Magic property: any k of the k+m chunks are sufficient to reconstruct the original data. You can lose up to m chunks and still recover.
(17, 3) — S3 inferred. Overhead: 20/17 ≈ 1.18×. Eleven nines durability with one-third the storage of 3× replication.
03
Reed-Solomon in one paragraph
The data chunks are coefficients of a polynomial. The parity chunks are evaluations of that polynomial at additional points. Given any k of the k+m points, you can interpolate the polynomial uniquely (since it's degree k-1) and recover all k coefficients = original data.
Practical implementation uses Galois fields (GF(2⁸) or GF(2¹⁶)) for arithmetic over bytes. Modern CPUs (AVX2, ARM NEON) accelerate this with SIMD instructions, achieving multi-GB/s encoding speeds.
04
Erasure coding vs replication
Erasure coding
Cheap storage, expensive operations
1.2–1.5× storage overhead. Write requires encoding (CPU + small overhead). Read is fast if all data chunks available — falls back to expensive reconstruction if any are missing. Rebuilding a failed disk requires reading from k other disks. Best for cold/warm storage where reads are infrequent and storage cost dominates.
Replication
Expensive storage, cheap operations
3× storage overhead. Writes go to all replicas (parallel, no CPU). Reads from any one replica. Rebuilding = streaming from one healthy replica. Best for hot data where read latency matters most. Most DBs default to this.
The tiered approach
Modern systems use both: replication for hot data (last 7 days), erasure coding for cold (older). When you ask AWS about S3 Glacier vs S3 Standard, you're paying for this tradeoff — Glacier uses erasure coding at the price of slower retrieval.
05
Deep dive — the rebuild storm problem
One disk fails in a (10, 4) scheme. To rebuild it, you read from 10 other disks, do polynomial reconstruction, write to a new disk. This consumes IOPS on 10 disks for hours.
Now imagine an entire rack failure (16 disks down at once). 16 simultaneous rebuilds, each pulling from 10 disks → many disks see 5–10× their normal read load. Rebuild storm. Latency for normal traffic spikes. If a second failure happens during this window, you might cross the threshold (more than m=4 failures across a stripe) → permanent data loss.
Mitigations:
Spread chunks across racks/AZs to minimize correlated failure.
Throttle rebuild bandwidth to keep normal traffic responsive.

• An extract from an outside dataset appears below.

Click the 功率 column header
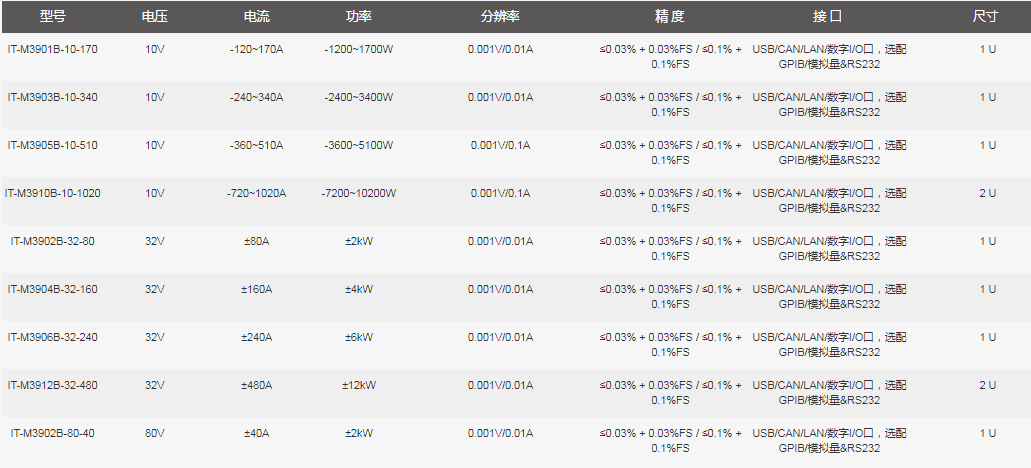The width and height of the screenshot is (1031, 468). click(358, 17)
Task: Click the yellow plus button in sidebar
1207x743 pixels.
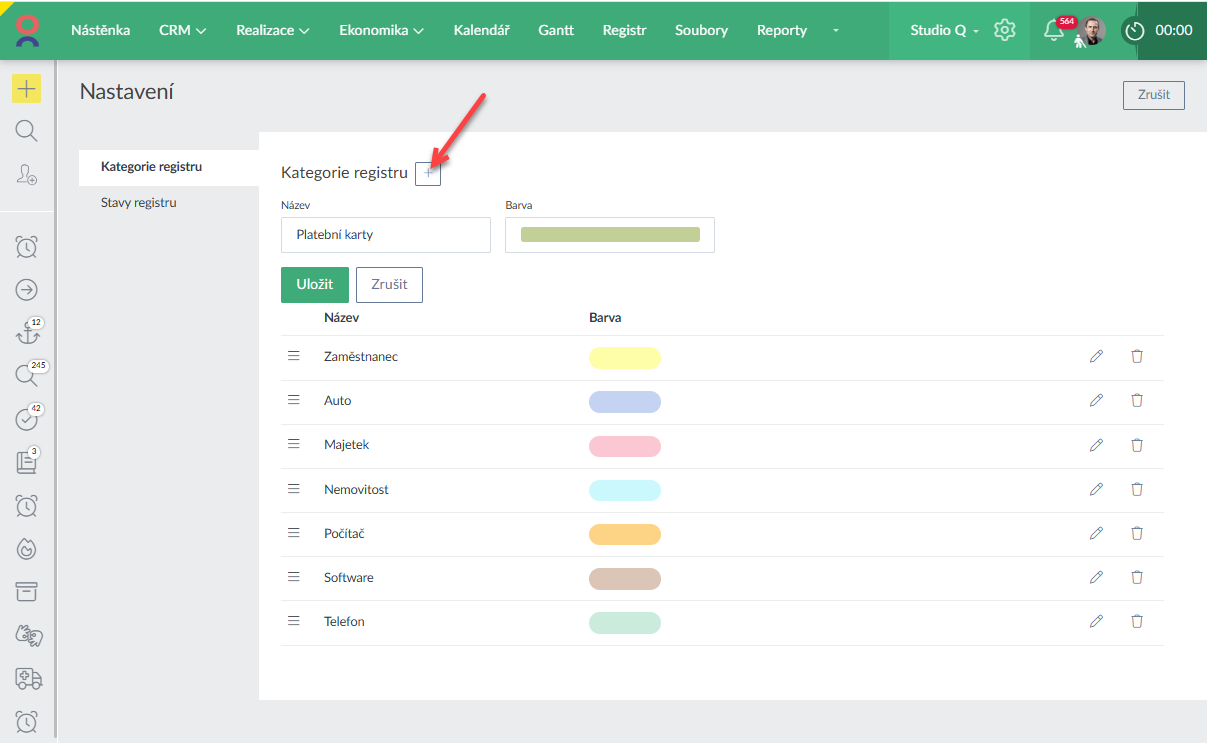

Use Local Reconstruction Codes (LRC, used by Microsoft Azure) — adds a few "local parity" chunks so most rebuilds only need a few neighbors instead of k.
The interview answer: erasure coding saves money on storage but introduces operational complexity around failures. Choose 3× replication unless you're at petabyte scale where the cost gap matters.
Rebuild Storm — (10,4) Stripe, 1 Disk LostSVG
(10,4)
Facebook HDFS scheme
200 MB/s
typical disk read
~33 min
unthrottled rebuild of 4 TB
3-4 hr
throttled real-world rebuild
06
Real-world
AWS S3 / Azure Blob
Erasure coded by default
~1.18× overhead at exabyte scale = billions in CapEx savings. Eleven nines durability per object.
Facebook HDFS
Cold storage tier
(10, 4) RS for warm-cold data. Hot data still 3× replicated. Saves petabytes.
Ceph / MinIO
Configurable
Pools can be replicated or erasure-coded. Operators tune per-workload.
Backblaze B2
(17, 3) Reed-Solomon
Famous for publishing exact code + recovery procedures. The textbook example of erasure coding at scale.
07
Used in problems
Google Drive uses erasure coding for older / less-accessed files. YouTube/Netflix store original video masters and rare-region copies with EC. Distributed logging tier-2 storage uses EC for archived logs.